Target position records

━━━━

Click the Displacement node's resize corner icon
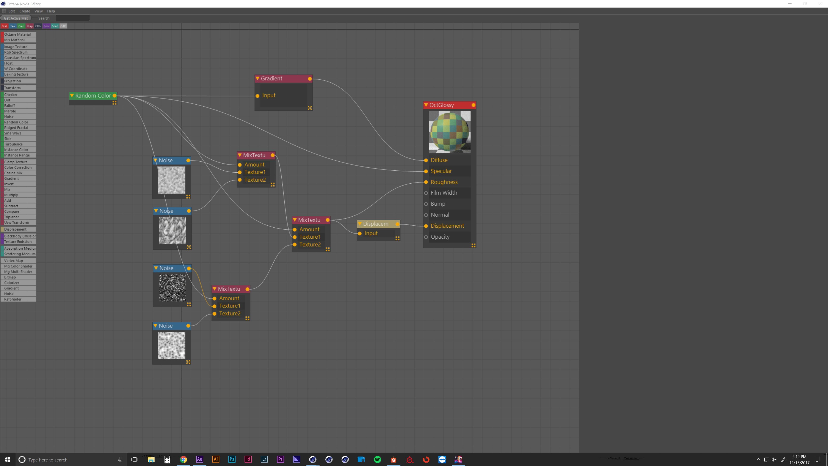This screenshot has width=828, height=466. (397, 238)
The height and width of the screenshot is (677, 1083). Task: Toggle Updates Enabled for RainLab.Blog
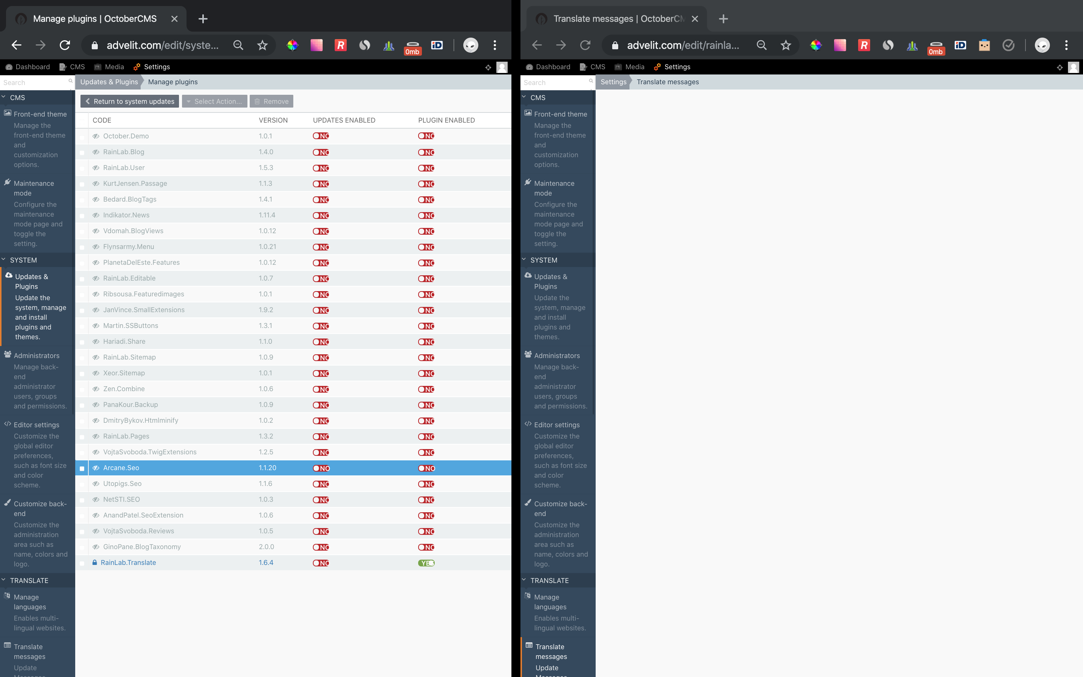(x=321, y=152)

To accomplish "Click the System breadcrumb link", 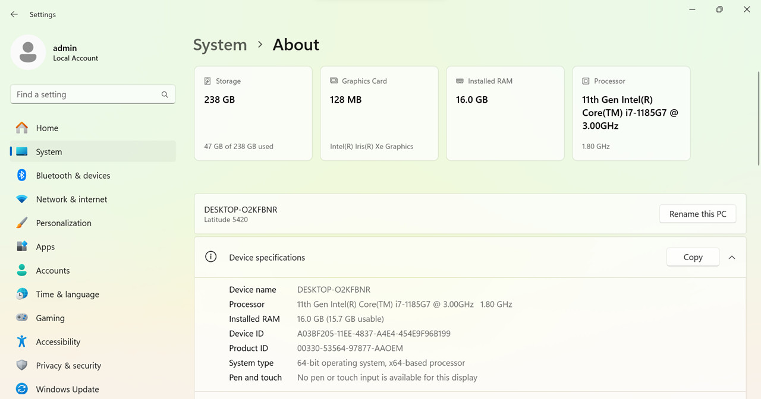I will click(x=220, y=45).
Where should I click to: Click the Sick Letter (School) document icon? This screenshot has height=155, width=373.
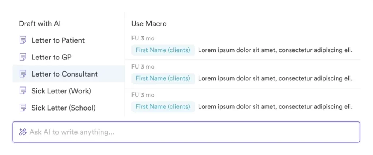tap(23, 108)
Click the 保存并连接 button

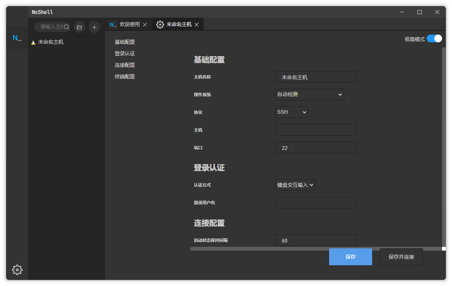401,256
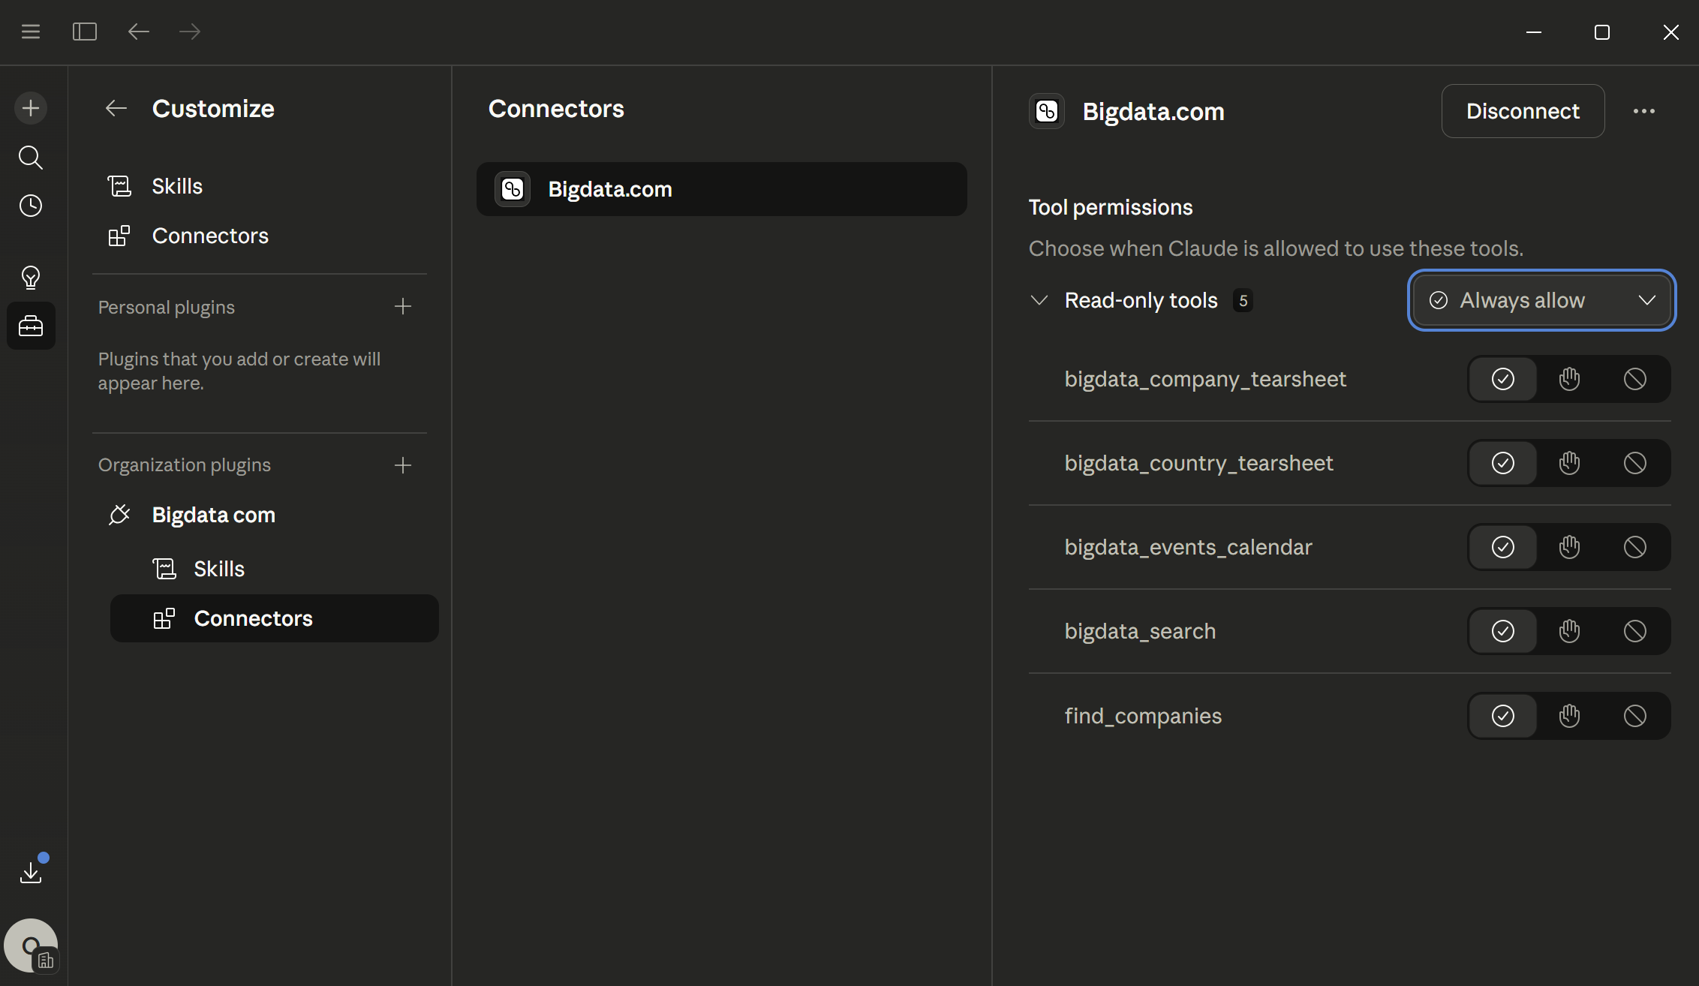Select Skills under Customize
Screen dimensions: 1699x986
(176, 185)

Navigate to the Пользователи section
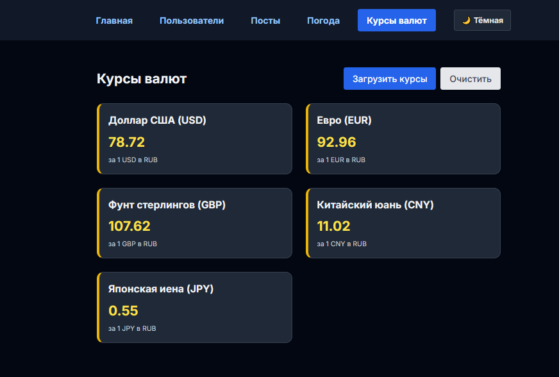(191, 20)
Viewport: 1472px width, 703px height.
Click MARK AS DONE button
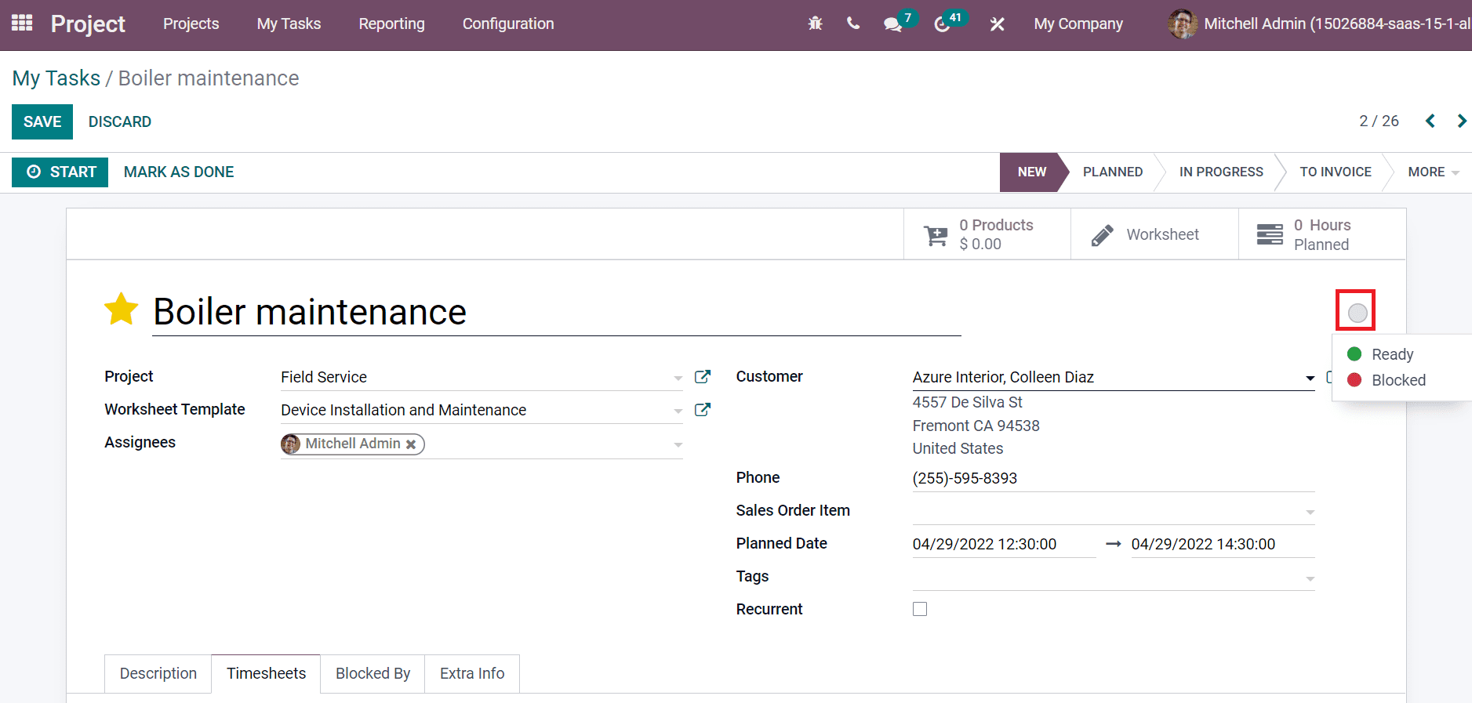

━━━━

:: Given instruction ::
Copy out the lines starting with the one containing "Viewport: 1472px width, 703px height." and going on through the end of the records, keeping every character unchanged. Leave the pictures out of your answer.

:: Solution for this problem ::
Viewport: 1472px width, 703px height.
Click MARK AS DONE button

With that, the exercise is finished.